There will be changes. I'm getting a thread on air chuck. The nut that you can see in the recess will be replaced with a lower one. Hopefully the original rubber plug will still be usable and nothing to stick out for the chain to ruin.

Regards
 
That Shrader chuck seems like a very good one. I won't spend that money though. A simple one that you press against the shrader manually will probably do, provided that it opens the valve insert while sealing only. At 10 bar of gas pressure the force to overcome is just 3 kg and then some to compress the seal. I do not really see the need of a gripper for the N2 hose for anyone with normal stregth. The Shrader valve can then be so short that you can put the rubber plug back without any problem. And nothing sticking out.

Anyway, here is what was inside.
PDS Shock OEM shimming. Year 2000.
nut
21 x .3
30 x .2
32 x .2
34 x .2
36 x .2
Piston without the 1 mm hole.
44 x .25
42 x .25
40 x .3
38 x .3
36 x .3
34 x .3
32 x .3
26 Holed Spacer Heigth 14 mm. The holes look small to me...
21 x .3
32 x .2
34 x .2
36 x .25
36 x .3 Preload ring with a 32 x .2 Centering shim
36 x .2
36 x .2
Piston with the 1 mm hole in one port wall.
44 x .2
44 x .2
44 x .2
44 x .2
32 x .15 split shim
38 x .25
38 x .25
28 x .1 split shim
34 x .25
34 x .25
34 x .25
21 x .3
43 x 4.0 mm disk
rod

If anyone have any ideas on how to improve this old shock then please let us know. Post or PM are equally appreciated.

Regards.
 
now i thought i had bought a shock from a 2001 but when i got it it was from an earlier bike (the *******s!!!). the compression screw is a domed black plastic cap and i think (sdat in the house) it faces the back of the bike and not outwards like the later models?
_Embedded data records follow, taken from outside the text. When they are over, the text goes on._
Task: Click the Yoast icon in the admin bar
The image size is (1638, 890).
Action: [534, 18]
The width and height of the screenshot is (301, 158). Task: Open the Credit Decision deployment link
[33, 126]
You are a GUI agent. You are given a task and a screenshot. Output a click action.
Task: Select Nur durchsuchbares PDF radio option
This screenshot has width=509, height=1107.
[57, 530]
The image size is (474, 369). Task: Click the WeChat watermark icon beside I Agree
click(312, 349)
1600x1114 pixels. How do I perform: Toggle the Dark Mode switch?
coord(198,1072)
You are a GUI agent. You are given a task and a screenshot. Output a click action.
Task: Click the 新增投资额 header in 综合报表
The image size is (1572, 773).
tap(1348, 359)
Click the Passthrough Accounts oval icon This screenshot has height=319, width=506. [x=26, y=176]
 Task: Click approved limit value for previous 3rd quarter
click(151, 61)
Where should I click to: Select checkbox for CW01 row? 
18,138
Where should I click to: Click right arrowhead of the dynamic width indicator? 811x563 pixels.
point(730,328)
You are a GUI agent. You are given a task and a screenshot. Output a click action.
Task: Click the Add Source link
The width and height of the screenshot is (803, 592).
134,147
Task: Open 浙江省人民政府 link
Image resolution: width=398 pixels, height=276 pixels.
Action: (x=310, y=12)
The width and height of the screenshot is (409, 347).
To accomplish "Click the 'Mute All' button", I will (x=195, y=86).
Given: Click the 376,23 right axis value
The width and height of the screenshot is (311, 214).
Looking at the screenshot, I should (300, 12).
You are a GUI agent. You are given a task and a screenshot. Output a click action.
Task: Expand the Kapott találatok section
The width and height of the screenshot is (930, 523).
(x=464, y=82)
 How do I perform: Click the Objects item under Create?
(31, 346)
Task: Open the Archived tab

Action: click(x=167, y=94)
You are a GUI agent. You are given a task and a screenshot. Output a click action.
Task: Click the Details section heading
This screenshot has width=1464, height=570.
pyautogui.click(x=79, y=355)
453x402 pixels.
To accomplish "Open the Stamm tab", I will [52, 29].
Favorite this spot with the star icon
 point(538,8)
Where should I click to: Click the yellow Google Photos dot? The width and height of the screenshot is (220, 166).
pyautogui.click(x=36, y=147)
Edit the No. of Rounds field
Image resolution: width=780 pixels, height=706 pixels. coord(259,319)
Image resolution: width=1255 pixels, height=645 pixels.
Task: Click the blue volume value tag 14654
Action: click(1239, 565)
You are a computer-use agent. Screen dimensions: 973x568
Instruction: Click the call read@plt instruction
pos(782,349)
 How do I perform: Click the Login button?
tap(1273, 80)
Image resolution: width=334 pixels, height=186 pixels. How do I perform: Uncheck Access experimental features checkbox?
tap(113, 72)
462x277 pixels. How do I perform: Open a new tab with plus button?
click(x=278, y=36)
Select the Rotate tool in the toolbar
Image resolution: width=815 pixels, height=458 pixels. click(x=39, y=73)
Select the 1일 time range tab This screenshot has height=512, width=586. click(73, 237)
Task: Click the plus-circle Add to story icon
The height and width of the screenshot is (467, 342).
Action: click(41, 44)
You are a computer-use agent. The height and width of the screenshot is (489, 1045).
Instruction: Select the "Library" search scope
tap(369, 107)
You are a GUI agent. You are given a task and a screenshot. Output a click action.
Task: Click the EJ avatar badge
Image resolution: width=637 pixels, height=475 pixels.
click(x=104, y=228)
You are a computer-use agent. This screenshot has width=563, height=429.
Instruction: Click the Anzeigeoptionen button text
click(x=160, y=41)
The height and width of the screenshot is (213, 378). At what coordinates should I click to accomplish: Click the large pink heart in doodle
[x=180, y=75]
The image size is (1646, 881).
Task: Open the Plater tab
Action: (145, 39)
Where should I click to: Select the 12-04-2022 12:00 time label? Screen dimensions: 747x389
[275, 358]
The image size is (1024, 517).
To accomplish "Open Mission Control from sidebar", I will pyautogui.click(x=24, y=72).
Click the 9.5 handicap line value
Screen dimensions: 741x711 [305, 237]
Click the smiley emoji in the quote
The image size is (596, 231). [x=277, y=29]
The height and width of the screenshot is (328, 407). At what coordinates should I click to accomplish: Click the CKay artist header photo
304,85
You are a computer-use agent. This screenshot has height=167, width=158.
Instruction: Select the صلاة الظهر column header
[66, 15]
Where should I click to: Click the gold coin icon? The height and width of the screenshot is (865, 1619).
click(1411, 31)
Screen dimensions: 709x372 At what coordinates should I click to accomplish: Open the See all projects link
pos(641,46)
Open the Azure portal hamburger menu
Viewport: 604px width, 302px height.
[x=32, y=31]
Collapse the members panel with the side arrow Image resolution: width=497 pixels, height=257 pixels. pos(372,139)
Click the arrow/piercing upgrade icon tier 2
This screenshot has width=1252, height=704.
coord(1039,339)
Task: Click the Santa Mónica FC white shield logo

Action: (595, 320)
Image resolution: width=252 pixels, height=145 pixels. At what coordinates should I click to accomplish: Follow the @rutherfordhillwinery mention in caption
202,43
if you have the above i would just weep, sob and then cry. get a later shock spo we can both speak the same language!

if it is the same as later models i have some settings for you.

regards

Taffy
 
Smorgasbord said:
That Shrader chuck seems like a very good one. I won't spend that money though. A simple one that you press against the shrader manually will probably do, provided that it opens the valve insert while sealing only. At 10 bar of gas pressure the force to overcome is just 3 kg and then some to compress the seal. I do not really see the need of a gripper for the N2 hose for anyone with normal stregth. The Shrader valve can then be so short that you can put the rubber plug back without any problem. And nothing sticking out.

If you hear any "spssssst" when you remove the chuck you've probably lost 70lbs of nitrogen pressure from the reservior...THAT is the reason for the sealed chuck. If you insist on doing it the cheap way, then you better jack the initial setting up to compensate for any loss...doing so you will have no way of comparing one shock build to another cause you can't really know what pressure you had in them?
 
Good point, actually.

ktmlew said:
If you hear any "spssssst"
It wasn't me....

I said:
provided that it opens the valve insert while sealing only.
Of course that order of function will have to be verified. The "spssssst" thing would have to apply to any hose chuck, cheap or expensive. A hose chuck with a manual Shrader insert activator, however it is activated, would be the best and safest.